Una de esas tardes de chapoteo y recolección de frutos se dio cuenta de que la perra ya no era ni tan esbelta ni tan ágil, que dormía más de lo que cazaba mariposas y que tenía un poco hinchada la panza. Como se dedicaba a mirar para arriba, en su glotona búsqueda de frutas, no se había percatado de que la perra dorada muy pronto tendría perritos. Por eso, ante la sospecha, salió de la charca como un bólido para ir a preguntarle a don Memo. Cuando llegó, lo encontró en el colmado explicándole a una vecina cómo atrapar a un ratón con el chavo de queso que le acababa de vender. El nene decidió no importunar y volver más tarde. Para matar el tiempo, salió en busca de la perra que se había quedado atrás.

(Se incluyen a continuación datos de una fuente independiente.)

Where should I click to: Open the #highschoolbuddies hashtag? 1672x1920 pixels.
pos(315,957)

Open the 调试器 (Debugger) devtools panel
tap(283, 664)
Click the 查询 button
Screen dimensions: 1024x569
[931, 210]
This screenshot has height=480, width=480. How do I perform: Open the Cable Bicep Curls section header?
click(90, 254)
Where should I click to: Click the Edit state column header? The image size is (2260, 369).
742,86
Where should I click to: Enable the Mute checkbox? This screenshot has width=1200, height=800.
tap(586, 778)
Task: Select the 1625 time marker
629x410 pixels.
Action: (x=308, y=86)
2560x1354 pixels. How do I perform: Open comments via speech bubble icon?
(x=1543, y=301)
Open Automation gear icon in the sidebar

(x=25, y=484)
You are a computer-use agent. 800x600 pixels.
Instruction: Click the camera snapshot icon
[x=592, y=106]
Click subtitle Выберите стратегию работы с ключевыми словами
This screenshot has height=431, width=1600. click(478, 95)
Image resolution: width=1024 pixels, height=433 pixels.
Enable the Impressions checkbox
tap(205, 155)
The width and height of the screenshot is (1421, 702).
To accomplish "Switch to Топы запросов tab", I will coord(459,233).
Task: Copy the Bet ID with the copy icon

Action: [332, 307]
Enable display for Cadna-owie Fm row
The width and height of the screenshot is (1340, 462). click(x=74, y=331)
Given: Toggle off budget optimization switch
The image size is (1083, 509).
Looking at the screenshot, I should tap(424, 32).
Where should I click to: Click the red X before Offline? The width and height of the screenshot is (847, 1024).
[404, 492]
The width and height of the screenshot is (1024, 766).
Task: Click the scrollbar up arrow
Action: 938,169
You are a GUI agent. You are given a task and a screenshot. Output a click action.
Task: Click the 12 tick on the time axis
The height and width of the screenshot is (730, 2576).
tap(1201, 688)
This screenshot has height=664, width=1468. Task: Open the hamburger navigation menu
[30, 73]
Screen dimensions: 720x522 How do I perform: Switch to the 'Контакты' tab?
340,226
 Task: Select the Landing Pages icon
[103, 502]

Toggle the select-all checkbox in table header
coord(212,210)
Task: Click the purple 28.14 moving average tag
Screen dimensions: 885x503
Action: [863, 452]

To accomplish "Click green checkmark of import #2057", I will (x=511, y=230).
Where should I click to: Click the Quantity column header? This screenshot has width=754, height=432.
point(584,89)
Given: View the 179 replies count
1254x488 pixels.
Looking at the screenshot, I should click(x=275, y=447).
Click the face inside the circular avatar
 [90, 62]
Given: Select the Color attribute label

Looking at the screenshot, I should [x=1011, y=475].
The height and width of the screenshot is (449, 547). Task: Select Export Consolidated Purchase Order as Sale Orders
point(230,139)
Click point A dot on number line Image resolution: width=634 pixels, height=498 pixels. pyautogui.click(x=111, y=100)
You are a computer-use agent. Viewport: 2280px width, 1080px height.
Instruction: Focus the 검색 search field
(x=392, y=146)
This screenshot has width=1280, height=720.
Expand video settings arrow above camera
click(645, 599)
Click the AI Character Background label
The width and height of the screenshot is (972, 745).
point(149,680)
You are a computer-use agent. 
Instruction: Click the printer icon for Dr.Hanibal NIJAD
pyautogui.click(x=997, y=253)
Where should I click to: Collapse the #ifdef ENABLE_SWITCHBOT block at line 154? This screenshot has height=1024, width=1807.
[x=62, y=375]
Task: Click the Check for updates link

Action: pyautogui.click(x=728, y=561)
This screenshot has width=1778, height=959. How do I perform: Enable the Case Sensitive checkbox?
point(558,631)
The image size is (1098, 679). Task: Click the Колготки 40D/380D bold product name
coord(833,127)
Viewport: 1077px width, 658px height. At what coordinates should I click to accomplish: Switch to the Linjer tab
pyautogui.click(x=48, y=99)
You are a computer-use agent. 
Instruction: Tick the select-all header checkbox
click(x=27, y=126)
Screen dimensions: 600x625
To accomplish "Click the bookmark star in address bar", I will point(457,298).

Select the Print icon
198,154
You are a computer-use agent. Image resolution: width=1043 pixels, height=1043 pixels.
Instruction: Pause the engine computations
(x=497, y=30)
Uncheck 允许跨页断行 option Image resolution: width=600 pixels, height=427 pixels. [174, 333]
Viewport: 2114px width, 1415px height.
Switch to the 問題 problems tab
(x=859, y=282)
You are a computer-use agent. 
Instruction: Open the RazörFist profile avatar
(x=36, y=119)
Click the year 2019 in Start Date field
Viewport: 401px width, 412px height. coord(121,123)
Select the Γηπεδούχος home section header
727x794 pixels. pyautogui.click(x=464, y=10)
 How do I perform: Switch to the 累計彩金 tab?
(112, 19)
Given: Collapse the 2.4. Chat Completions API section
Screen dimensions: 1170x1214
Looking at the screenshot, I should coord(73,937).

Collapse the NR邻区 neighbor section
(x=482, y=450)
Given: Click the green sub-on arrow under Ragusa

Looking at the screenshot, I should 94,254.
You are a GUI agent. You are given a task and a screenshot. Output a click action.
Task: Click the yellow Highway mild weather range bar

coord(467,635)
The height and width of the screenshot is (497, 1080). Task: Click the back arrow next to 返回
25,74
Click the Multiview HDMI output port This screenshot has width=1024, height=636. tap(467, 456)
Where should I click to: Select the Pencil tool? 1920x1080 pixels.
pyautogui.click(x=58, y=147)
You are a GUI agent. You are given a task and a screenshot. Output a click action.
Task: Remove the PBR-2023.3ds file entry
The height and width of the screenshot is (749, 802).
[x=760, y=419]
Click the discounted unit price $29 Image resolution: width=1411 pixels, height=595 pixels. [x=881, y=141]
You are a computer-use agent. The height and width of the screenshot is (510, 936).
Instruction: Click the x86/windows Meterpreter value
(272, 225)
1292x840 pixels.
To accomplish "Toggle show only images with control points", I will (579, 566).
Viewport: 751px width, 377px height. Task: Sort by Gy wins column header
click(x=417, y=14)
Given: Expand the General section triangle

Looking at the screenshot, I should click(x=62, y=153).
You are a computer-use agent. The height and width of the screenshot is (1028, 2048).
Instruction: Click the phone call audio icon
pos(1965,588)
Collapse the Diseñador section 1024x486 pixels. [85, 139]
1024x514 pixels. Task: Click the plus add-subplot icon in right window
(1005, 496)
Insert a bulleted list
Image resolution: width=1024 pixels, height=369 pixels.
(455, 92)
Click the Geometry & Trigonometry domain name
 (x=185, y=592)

En su trayecto, el paisaje no dejaba de maravillarlo. El olor de la tierra mojada y de la yerba recién cortada, los colores del atardecer y la brillantez de un sol siempre caliente, la buena sombra de la palmera y del almendro y la brisa del mar que como una voz susurrante parecía develarle los misterios más preciados de aquel pueblo costero, lo impresionaban inmensamente. Casi tanto como lo emocionaba el sonido de las cuerdas de la guitarra que tocaba su abuelo después de su jornada despalillando e hilando tabaco, o la idea de que la perra tuviera perritos.

Después de un rato de recorrer la zona, de gozar de sus encantos y de descubrir que la algarroba, aunque apestaba, era dulce, decidió volver a donde don Memo. A mitad de camino la perra le salió al paso y llegaron juntos al colmado, pero el viejo ya no estaba. Supuso el nene que lo encontraría en el rancho de las gallinas, porque más o menos a esa hora les daba una ronda a las ponedoras. Así que dejó a la perra cavando un hoyo a los pies de una mata de plátano y se fue a dar con el paradero del viejo, que al final tampoco estaba con las gallinas sino ordeñando una vaca. Entonces, desde la distancia, le preguntó si él también se había dado cuenta de que la perra dorada tendría perritos. El viejo, sin hacerle caso a la pregunta, le pidió que se acercara y lo ayudara con la vaca que estaba inquieta. Cuando el nene se agachó, siguiendo las instrucciones del viejo, este le apuntó con una teta, y un chorro de leche salió disparado hasta su cara. Furioso, el nene se pasó la mano para secarse, y se fue sin confirmar la noticia. Las carcajadas del viejo lo siguieron hasta la casa.

Al otro día, cuando regresó de la escuela, se encontró con la sorpresa de que la perra había parido. Eran los cinco perritos más lindos que había visto nunca. Unas pequeñas bolitas doradas, tiernas e indefensas, a las que no dejaba de mimar ni de buscarles la vuelta para jugar.

La tarde de domingo en que el nene no pudo visitarlos por la mañana, fue a verlos y no los encontró. Memo, de mala manera, le dijo que no sabía de ellos ni de «la perra puta esa». «Why you talk about her like that?», le preguntó el nene (en inglés porque cuando se molestaba no hablaba bien el español). «Aquí no están, te dije ya. Vete y búscalos por allá por la charca», añadió el viejo. El nene le hizo caso, pero, al llegar, atraído por una guayaba se trepó al arbusto como de costumbre. Fue entonces cuando desde lo alto vio un bulto en el fondo cristalino de la charca. Se lanzó y lo llevó hasta la orilla. Adentro encontró a los perritos. Sin pensarlo dos veces, cargó el saco hasta donde el viejo: «I thought you were like the algarroba, but you’re not, you are simply a criminal, a murderer, a motherfucker».

Hoy, el nene ya es un señor de 73 años al que todavía se le aguan los ojos cuando recuerda esto. Y no es que el campo fuera leña como dicen, pues donde quiera se cuecen habas, sino que don Memo era eso que hoy como ayer, en la ciudad o en el campo, y ya en buen español, se conoce como un «viejo cabrón».